Development metrics are everywhere—PR counts, story points, cycle time, deployment frequency, defect rates, and dozens more. There is no universal scorecard that fits every team. Mature organizations choose a small set aligned to how they ship (trunk-based deploys vs quarterly releases), what tools they use (GitHub only vs GitHub + Jira), and what question they need answered this quarter.
Metrics should fuel conversation and improvement, not ranking engineers or squads. If a number cannot change a retro, a planning decision, or a process tweak, it is probably vanity.
A quick taxonomy
| Family | Examples | Good for |
|---|---|---|
| Activity / throughput | PRs merged, commits, story points closed | Volume trends, capacity signals |
| Flow | Lead time, cycle time, queue time, created vs closed | Where work waits vs where it is actively worked |
| Code change size | Changed lines per PR or week | Spot outliers; weak alone as "productivity" |
| Quality / defects | Defect containment, production bugs opened | Escape to production, test effectiveness |
| Delivery / reliability (DORA) | Deploy frequency, lead time for changes, change failure rate, MTTR | Outcomes of the delivery system as a whole |
Teams at different stages emphasize different families. A startup on trunk deploys may care about deploy frequency and PR cycle time. A product org with long Jira backlogs may care about queue time and defect containment before anything else.
What I collect — GitHub
I aggregate Git-native signals from selected repositories into an Engineering Analytics view. Data comes from GitHub GraphQL—summary cards for the selected range plus weekly trend charts.

Summary cards
| Metric | What it means |
|---|---|
| Total PRs merged | Volume of integrated work over the date range |
| Total commits | Activity in connected repos (includes work outside PRs) |
| Avg PRs per engineer | Throughput normalized by contributor count—watch when team size changes |
| Avg PRs per engineer per week | Weekly view of the same signal |
| Median PR cycle time | Time from PR open to merge (review, CI, approvals, merge) |
| Weekly changed lines of code | Median lines added + removed per merged PR in a week—outliers stand out |
Weekly charts
- Weekly PRs merged — integrated work per week
- Weekly commits — commit volume over time
- Avg PRs per engineer per week — per-person throughput trend
- Weekly PR cycle time — median merge latency per week
- Weekly changed lines of code — median change size per week
These metrics are cheap to collect once repos are connected and answer: Is review/merge getting slower? Are we merging more or less? Did one week ship unusually large diffs?
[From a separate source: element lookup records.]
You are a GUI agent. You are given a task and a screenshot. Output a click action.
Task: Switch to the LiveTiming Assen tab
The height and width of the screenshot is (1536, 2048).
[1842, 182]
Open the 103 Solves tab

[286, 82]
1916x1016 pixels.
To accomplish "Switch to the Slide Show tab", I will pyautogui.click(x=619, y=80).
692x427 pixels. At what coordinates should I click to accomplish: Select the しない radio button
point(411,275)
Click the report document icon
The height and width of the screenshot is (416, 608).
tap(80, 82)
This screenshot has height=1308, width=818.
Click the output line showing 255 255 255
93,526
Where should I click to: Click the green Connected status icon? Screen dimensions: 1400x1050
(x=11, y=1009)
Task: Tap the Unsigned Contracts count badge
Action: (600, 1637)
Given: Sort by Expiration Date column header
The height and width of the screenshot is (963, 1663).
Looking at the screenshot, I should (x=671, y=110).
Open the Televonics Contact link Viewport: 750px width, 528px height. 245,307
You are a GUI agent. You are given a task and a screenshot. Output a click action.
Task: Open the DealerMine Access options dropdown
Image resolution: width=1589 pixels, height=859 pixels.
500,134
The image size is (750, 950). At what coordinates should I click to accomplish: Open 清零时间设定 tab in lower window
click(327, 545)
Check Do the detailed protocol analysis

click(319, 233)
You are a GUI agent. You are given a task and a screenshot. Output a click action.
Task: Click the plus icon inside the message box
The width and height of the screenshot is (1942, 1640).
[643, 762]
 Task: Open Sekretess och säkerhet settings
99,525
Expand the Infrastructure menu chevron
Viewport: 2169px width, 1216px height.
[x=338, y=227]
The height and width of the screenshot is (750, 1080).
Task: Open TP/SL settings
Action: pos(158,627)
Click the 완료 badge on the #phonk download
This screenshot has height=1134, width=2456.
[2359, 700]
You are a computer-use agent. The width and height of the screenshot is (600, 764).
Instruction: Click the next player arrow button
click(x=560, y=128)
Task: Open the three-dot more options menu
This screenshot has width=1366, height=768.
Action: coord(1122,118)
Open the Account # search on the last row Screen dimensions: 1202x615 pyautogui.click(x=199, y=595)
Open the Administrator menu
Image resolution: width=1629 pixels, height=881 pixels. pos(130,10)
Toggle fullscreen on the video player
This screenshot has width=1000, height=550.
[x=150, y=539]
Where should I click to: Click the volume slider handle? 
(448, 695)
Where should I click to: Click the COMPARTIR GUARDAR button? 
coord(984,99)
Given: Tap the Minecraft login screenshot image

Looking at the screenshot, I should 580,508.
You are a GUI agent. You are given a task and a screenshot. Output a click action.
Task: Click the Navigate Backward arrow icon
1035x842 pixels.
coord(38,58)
Important nuance: median PR cycle time is related to DORA lead time for changes, but it is not the same unless every merge goes straight to production. A long release train, feature flags, or batch deploys mean merge-to-prod adds days or weeks on top of PR time.
What I collect — Jira
The same dashboard pulls Jira work items—Stories, Tasks, and Bugs—with flow and quality views. This answers product delivery and defect escape, not lines of code.

Stories
- Weekly Stories created vs closed — throughput balance (work entering vs leaving the system)
- Weekly Stories lead time — cycle time (active work) vs queue time (waiting in backlog or blocked states)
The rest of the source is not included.